Synthetic market histories for strategy research, robustness testing, and backtest stress scenarios.
SynthMarket is a local-first Python library and browser dashboard for generating statistically plausible synthetic OHLCV market data with PyTorch. It trains recurrent WGAN-GP models on historical asset data, generates alternative market paths, evaluates stylized facts, and backtests trading strategies across those paths.
The goal is not price prediction. The goal is to ask better research questions:
- What happens to this strategy across thousands of plausible market histories?
- Does the generated data preserve return distributions, volatility behavior, and cross-asset relationships?
- Which strategy parameters survive adverse synthetic scenarios?
- Can the results be exported into a standard backtesting workflow?
- Recurrent WGAN-GP generator and critic built with PyTorch
nn.Module. - Single-asset and correlated multi-asset OHLCV flows.
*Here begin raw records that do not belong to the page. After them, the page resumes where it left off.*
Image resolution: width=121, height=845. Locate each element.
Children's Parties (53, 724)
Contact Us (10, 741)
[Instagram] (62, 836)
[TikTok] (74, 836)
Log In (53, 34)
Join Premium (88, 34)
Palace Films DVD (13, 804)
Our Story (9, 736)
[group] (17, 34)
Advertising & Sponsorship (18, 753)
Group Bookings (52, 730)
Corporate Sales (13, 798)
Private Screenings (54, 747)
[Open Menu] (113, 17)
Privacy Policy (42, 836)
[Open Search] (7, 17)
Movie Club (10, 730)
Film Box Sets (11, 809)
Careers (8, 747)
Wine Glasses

- yfinance data fetching plus robust OHLCV cleaning, scaling, and sliding-window sequencing.
- Strategy templates and no-code strategy specs:
- Buy and Hold
- SMA Crossover
- EMA Crossover
- RSI Mean Reversion
- Bollinger Mean Reversion
- Donchian Breakout
- Portfolio backtesting across generated paths.
- Stylized-fact evaluator for return distributions, tails, volatility clustering, autocorrelation, and memorization checks.
- Local SQLite persistence for saved runs and strategy specs.
- Browser dashboard for training, generation, evaluation, backtesting, comparison, exports, and previous-result viewing.
- Export adapters for VectorBT-ready close matrices and Backtrader-ready OHLCV bundles.
historical OHLCV
-> clean and align
-> scale and window
-> train recurrent WGAN-GP
-> generate synthetic OHLCV paths
-> repair market constraints
-> evaluate realism
-> backtest strategies
-> compare saved runs
-> export CSV / ZIP / checkpoint artifacts
SynthMarket targets Python 3.9+.
python3 -m venv .venv
source .venv/bin/activate
python -m pip install -U pip
python -m pip install -e ".[dev]"Runtime dependencies are declared in pyproject.toml: PyTorch, Pandas, NumPy, SciPy, yfinance, and Matplotlib.
from synthmarket.data_utils import MarketDataConfig, WindowConfig, fetch_yfinance_ohlcv, prepare_market_data
from synthmarket.evaluator import StylizedFactsEvaluator
from synthmarket.generator import SyntheticMarketGenerator
from synthmarket.models.wgan import WGANConfig
from synthmarket.trainer import TrainingConfig, WGANTrainer
ohlcv = fetch_yfinance_ohlcv(MarketDataConfig(ticker="SPY", period="10y"))
prepared = prepare_market_data(ohlcv, WindowConfig(window_size=252, stride=1))
trainer = WGANTrainer(
WGANConfig(feature_dim=prepared.windows.shape[-1]),
TrainingConfig(
epochs=100,
batch_size=64,
checkpoint_path="artifacts/spy_wgan.pt",
device="auto",
),
)
artifact = trainer.fit(prepared)
generator = SyntheticMarketGenerator.from_artifact(artifact, device="auto")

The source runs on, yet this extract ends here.